The hook of this movie – the secret behind WorryFree’s massive success and Steve Lift’s extravagant wealth – is slave labor. People working endless hours for little pay in inhumane conditions. Sound familiar? Humans have their limits of course, so Steve concocts a plan to increase production by harvesting a warehouse full of mutated horse-human hybrids called Equisapiens. Think of the Replicants of Blade Runner fame.

When Cash goes public with this information, Steve Lift is hailed as a genius. His company’s stock skyrockets and he becomes even more wealthy than he was before. It’s a slick little piece of commentary on how complacent society is with even the most horrific circumstances so long as our daily lives aren’t intruded.

The movie ends with a shot of Cassius in the beginning stages of mutation, having earlier on ingested an activator he was led to believe was cocaine. This is top tier, expert-level dark comedy. It’s a twist ripped straight from a Grimm Fairy Tale or an episode of The Twilight Zone that makes me wonder who the movie is for. The mid-credits stinger where Cash and a band of Equisapiens storm Steve Lift’s gated house (“Sorry to bother you…”) is a literal interpretation of the ‘Eat the Rich’ bumper sticker. Ending the movie with the shot of Cash closing the garage door on the new version of his old life would have been cool, as it depicts a realistic conclusion to this surreal experience.

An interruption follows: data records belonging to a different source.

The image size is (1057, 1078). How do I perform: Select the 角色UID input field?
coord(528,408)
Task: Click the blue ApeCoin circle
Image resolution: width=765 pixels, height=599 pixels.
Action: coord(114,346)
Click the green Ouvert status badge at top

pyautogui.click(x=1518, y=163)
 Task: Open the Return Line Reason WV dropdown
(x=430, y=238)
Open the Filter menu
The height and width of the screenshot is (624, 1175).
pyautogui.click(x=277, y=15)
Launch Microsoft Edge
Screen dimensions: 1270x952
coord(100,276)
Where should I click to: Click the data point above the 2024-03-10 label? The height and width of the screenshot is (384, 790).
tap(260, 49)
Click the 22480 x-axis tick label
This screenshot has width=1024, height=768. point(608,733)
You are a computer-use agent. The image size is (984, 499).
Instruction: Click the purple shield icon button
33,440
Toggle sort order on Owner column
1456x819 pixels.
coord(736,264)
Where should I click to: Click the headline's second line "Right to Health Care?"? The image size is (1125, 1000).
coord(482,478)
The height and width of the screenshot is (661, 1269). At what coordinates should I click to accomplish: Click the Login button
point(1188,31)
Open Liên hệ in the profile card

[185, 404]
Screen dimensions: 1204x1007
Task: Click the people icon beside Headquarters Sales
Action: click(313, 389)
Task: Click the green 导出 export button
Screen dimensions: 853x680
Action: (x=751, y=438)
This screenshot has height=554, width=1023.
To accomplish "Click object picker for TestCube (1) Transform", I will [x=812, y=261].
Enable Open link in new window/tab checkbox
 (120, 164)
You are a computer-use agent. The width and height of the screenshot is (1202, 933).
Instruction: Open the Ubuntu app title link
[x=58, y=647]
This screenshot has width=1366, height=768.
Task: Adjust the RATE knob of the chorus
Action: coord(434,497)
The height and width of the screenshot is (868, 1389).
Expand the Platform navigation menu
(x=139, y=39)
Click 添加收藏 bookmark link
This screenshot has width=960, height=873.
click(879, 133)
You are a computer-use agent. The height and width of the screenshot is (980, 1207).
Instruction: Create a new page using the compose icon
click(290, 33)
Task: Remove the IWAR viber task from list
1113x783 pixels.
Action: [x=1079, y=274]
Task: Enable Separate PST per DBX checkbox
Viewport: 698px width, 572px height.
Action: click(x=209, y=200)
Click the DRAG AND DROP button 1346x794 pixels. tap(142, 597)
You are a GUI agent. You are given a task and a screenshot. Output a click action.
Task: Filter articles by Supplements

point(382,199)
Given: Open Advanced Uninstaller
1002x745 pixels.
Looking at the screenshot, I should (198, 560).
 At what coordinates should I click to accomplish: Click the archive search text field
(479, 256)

Steve gets away with slavery, but, the call center gets its union started. Everyone gets paid their due, and Cash gets to start his life with Detroit proper. Episodes of The Boondocks always ended this way: a return to the status quo, with a slightly improved situation and little to no comeuppance for the supposed Bad Guy. Just like real life! The movie isn’t quite set in real life, though, and the route Boots Riley chose is more memorable, so it works just as well.


Stray Thoughts:

- I wanted to see more of Kate Berlant’s middle management character, Diana. The shot in which she makes her exit from the story suggests they had more footage of her. She’s an improv comic and it showed. A charming, energetic performance.

- Armie Hammer is better than he’s given credit for and it’s good he’s found a role that shows that.

- A mangled rhino’s head sits above Steve’s fireplace as a trophy. Poaching, not baseball, is the Rich Caucasian’s favorite pastime.

- Power Callers at RegalView make arms deals. The movie should be longer if only to pick that thread further. Including pointing out the United States and their habit of lending rocket launchers to insurgents abroad.

- One of Cash’s first sales using his White Voice is to a young professional living in downtown Oakland who buys several pieces of expensive furniture. We see him again later. He’s still in downtown Oakland, but he’s living in his car instead of a loft. Brilliant sight gag.

- I’d like to see Donald Glover take a red pen to the second half of this movie and see just how far he takes it.

- The scene in Steve's mansion where Cash is pressured to "rap" in front of the party guests brings to mind the five year period where every party I attended played "Cupid's Shuffle" and every person in attendance looked to me to get the dance started. Nevermind the instructions are in the song. Allow me to jive for you, fellow kids.